** ARTICLE **
---------------
For Marketing, I hope I can score well, provided that I pass. For Intro to Media, I was told that everyone passed, but regarding how well I passed, I have no idea at all.

If I'm not wrong, it is time for the O levels for secondary school students once again. To come to think about it, I really enjoyed doing Maths. Compared to Physics and Chemistry, EMaths and AMaths are so simple.

Some things in life are meant to be simple for certain people, and complicated for others. But, without effort, I don't think that everything is simple enough for everyone. Some people think that they have others to help them with their work. However, if effort is not put in by them, it is impossible for them to learn and absorb, not to say complete the job.

My hand hurts, so might continue next time. Tata.

Thursday, August 28, 2008

Enchanted Inc.

Another book down. This time its by Shanna Swendson and about magic. Imagine if magic really exists in the world. I bet I would be left out by the magical world then. I want to know more about magic, assuming it really exists.

Anyway, I was thinking, I realised every paragraph of my posts have no relevance to each other. It is really like random thoughts that is flowing through my small, empty brain. I can't seem to get stuck to one topic, unless I am in a bad mood. I like the idea of random typing of contents; I would not get marked down by my Scriptwriting teacher in school for it, and that makes me happier.

I am addicted to spending too much money ever since holidays, or maybe, term break, started for me. On the bright side, I am still in love with reading. Reading brings me to another world, to the world which the author wrote for readers like me. It is like watching movies, you are separated from the outside world. I love it everytime when I know I found an interesting book.

Okay, my thoughts got interrupted by a friend, not very glad by that interruption, but life goes on.

Books! I want to continue talking about books. Surprisingly, my English did not improve at all even though I read. But I think I would be able to survive with my standard of English. Everyone in my class seems to have a great command of the language, maybe it's just me. A happy note, I think I can understand what talents in movies are saying even without subtitles. Most of them, okay, some of them. I wonder if that counts as an improvement.

It is kind of late now. Looking forward to reading my next book, A Wedding to Die For. Sounds interesting, and if I'm not wrong, I'll be in for an adventure again! Not forgetting my gorgeous, lovely NDS lite when I'm bored. :D

Wednesday, August 27, 2008

Plum Lucky.

Okay, that is a book title. I just love Janet Evanovich, her books are awesome. It's interesting, captivating, and everytime I hold one, I wouldn't put it down in hours! I love to finish books in a day, or maybe, in a seating. Another two of her books added to my personal collection, as in my brain. Lack of cash to buy it, and library is my best friend.

I realised I did not update for more than a month, I think. There's no one to see it anyway, so I like it this way. Certain extent of privacy can be upholded even though this is on the Internet. Plenty of things came by and disappeared. Let me try and elaborate on 'Honesty'.
---------------
** RECORD EXCERPTS **
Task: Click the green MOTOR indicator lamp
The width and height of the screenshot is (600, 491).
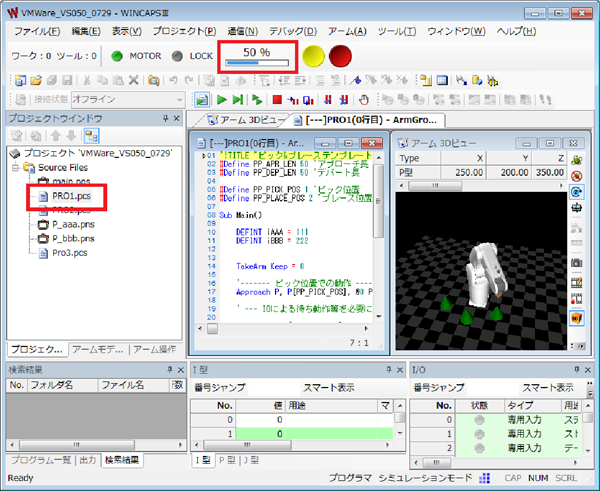Action: point(117,56)
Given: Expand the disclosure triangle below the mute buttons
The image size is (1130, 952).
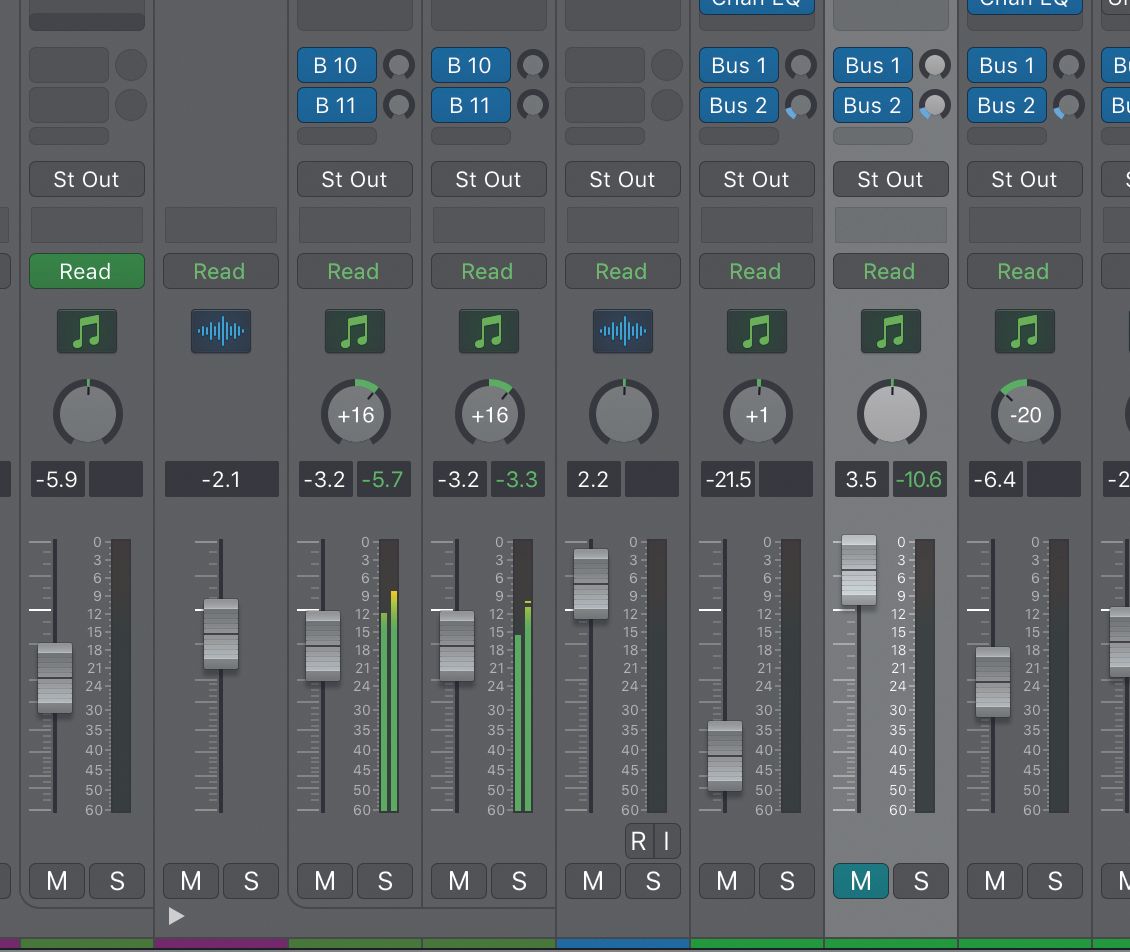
---------------
** GIVEN INSTRUCTION **
Carry on the blog about reading and school, starting right after its last line, "Let me try and elaborate on 'Honesty'."

** OUTPUT FOR THIS EXERCISE **
Honesty is what everyone should believe in. However, humans are really irritating. They love to tell white lies, pushing the fact that it-is-still-a-lie to the corner of their pathetic brains. Oh well, it is either they don't understand the meaning of 'lie' in the term 'white lie' or it is just that they are acting dumb. White lies are made believe to be not harmful, not destructive or whatever. No one got it clear that, 'Hello~ It is still hurtful~ It is a lie~'.

Or maybe like Janet Evanovich stated in her fictional book, humans have trust issues. Which-ever, whatever. It is hard to believe or to trust anything or anyone nowadays. Like that email which got me believing that there will be two moons tonight. Stupid, naive, dumb or any term you can think of to describe me; I actually believed that pathetic hoax and stuck my head out of the window just to hope to get a glimpse of the two moons.

That's not the end of the two moon story. Instead of the two moons, I saw a small, shiny dot in the middle of the sky, bigger than the rest of the stars. I thought that it couldn't be that satelite near moon because it seems much larger than before. Told my friends about that shiny dot, they laughed at me and insisted that it is a satelite.

Did I forget to mention about the Beijing Olympics 2008, which was just over? Did I say that Michael Phelps and Usian Bolt are my heros? I think Bolt has a fun personality instead of what others say, proud and arrogant. I believe that he is just trying to enjoy his whole Olympics journey in 2008, for the next is four years away! Anyway, I kind of dislike Phelps's taste in women. Did anyone look at his current girlfriend? He broke the hearts of all other young ladies all around the whole world.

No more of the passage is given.